I let out the breath I’d been holding. Why should I care what he thinks? He’s the one who lied to me about having a girlfriend. He’s the one who kissed me and made himself a cheater. I don’t have a boyfriend. I can kiss whomever I want.

I turn on my heel toward Ricky, dropping my script to the ground. “You gotta break the rules sometime,” I say, throwing what little acting ability I have into Mary’s line. I don’t have to act much to say my next line, especially when Derek is listening. “Tell me if that girlfriend of yours is really worth it.”

My hands slide up Ricky’s chest and grab his collar. I take a step forward and lean in, bringing his body close to mine. His breath smells like cheap cafeteria cheeseburger. I part my lips and press them to his. The real acting here is in what everyone doesn’t see: the fact that I’m kissing Ricky with fake passion and not puking up my lunch like I want to do.

Ricky kisses me back much like Derek did that day. His hands slide around my lower back and draw me closer, until my boobs squish against his chest. Every part of this makes me want to squirm, but Derek is watching so I hold it back. I kiss Ricky with all the intensity I can manage, trying not to thinking about how I’ve now kissed three guys in a row who will never be my boyfriend.

It’s not being slutty if you’re acting, right?

Someone whistles from the side of the stage, breaking my mental concentration on the fake kiss. I step away from Ricky, bending down to pick up my script to avoid the wave of awkwardness that bounces off him when our

eyes meet. The whole cast is watching us now, some of the guys whistling and cat calling, but I only care about one person.

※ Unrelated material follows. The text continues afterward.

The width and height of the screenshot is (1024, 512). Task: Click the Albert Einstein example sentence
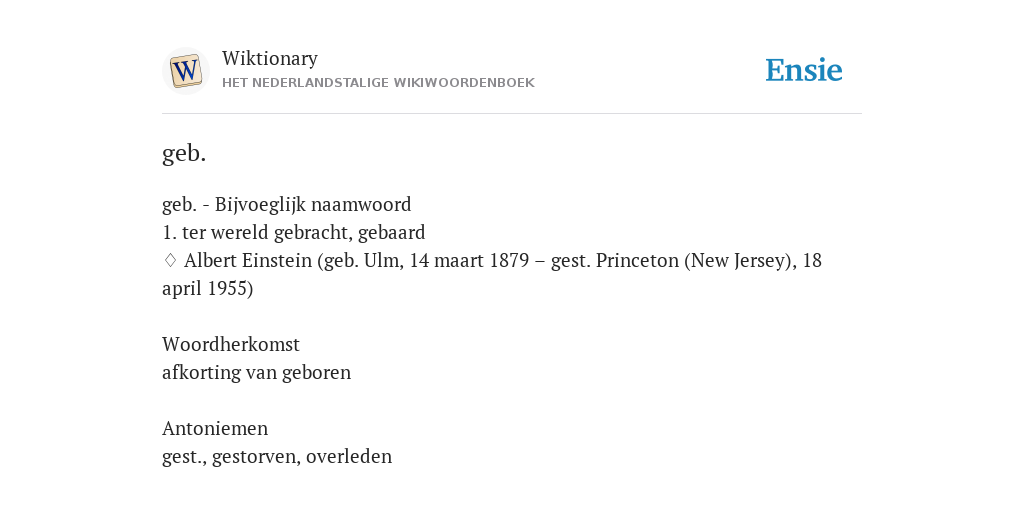[492, 274]
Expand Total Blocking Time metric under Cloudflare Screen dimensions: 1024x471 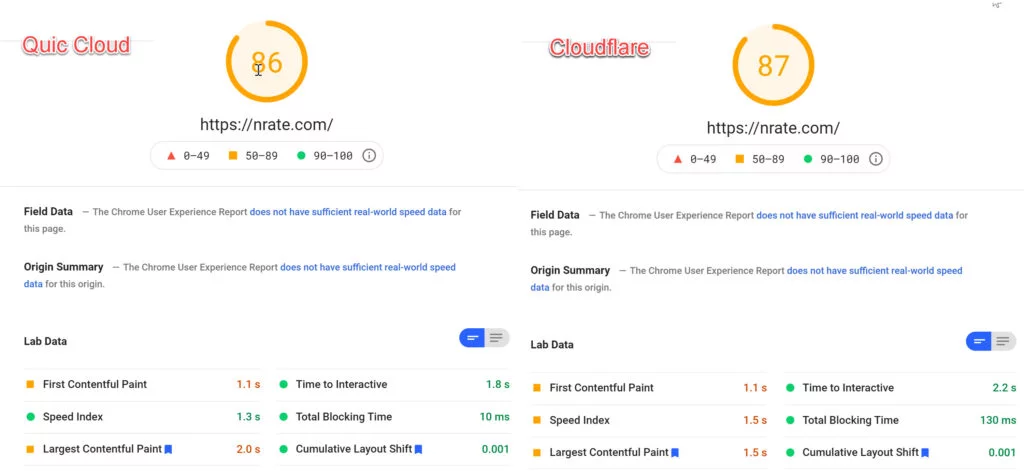point(901,420)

I glance toward the front of the stage. Derek is gone. Hopefully he saw enough of the kiss to get my point across. I’m not even sure what my point is, but I hope Derek got it anyhow.

My three pages of lines are over quicker than I want them to be, and before I know it my character of Mary has been rebuked by Jeremy’s character and sulks offstage, letting out a loud fake sob.

“You’ll have to cry better than that, you know,” Gwen says as I slip behind the side curtains off left stage. “Jeremy just shot her down, after all they’ve been through,” she continues, the sincerity in her face as genuine as if we are talking about actual people.

“Does it even matter?” I ask, shoving my script in my back pocket as I prepare to help Greg with the set construction. “Your character ends up with Jeremy in the end, so who cares what Mary thinks.”

Gwen rolls her eyes and flourishes her hand in the air. “And that is why you will never be an actress.”

I roll my eyes and move to the back of the side stage to survey the set equipment. The dining room furniture is too big, which I don’t want to think about right now. All the back drops have been painted and set on wheels, Jeremy’s room has been decorated thanks to all the guys in the cast pitching in random things from their own bedrooms, and the classroom set is fully furnished thanks to borrowing stuff from our school.

This leaves only about a million more things to do.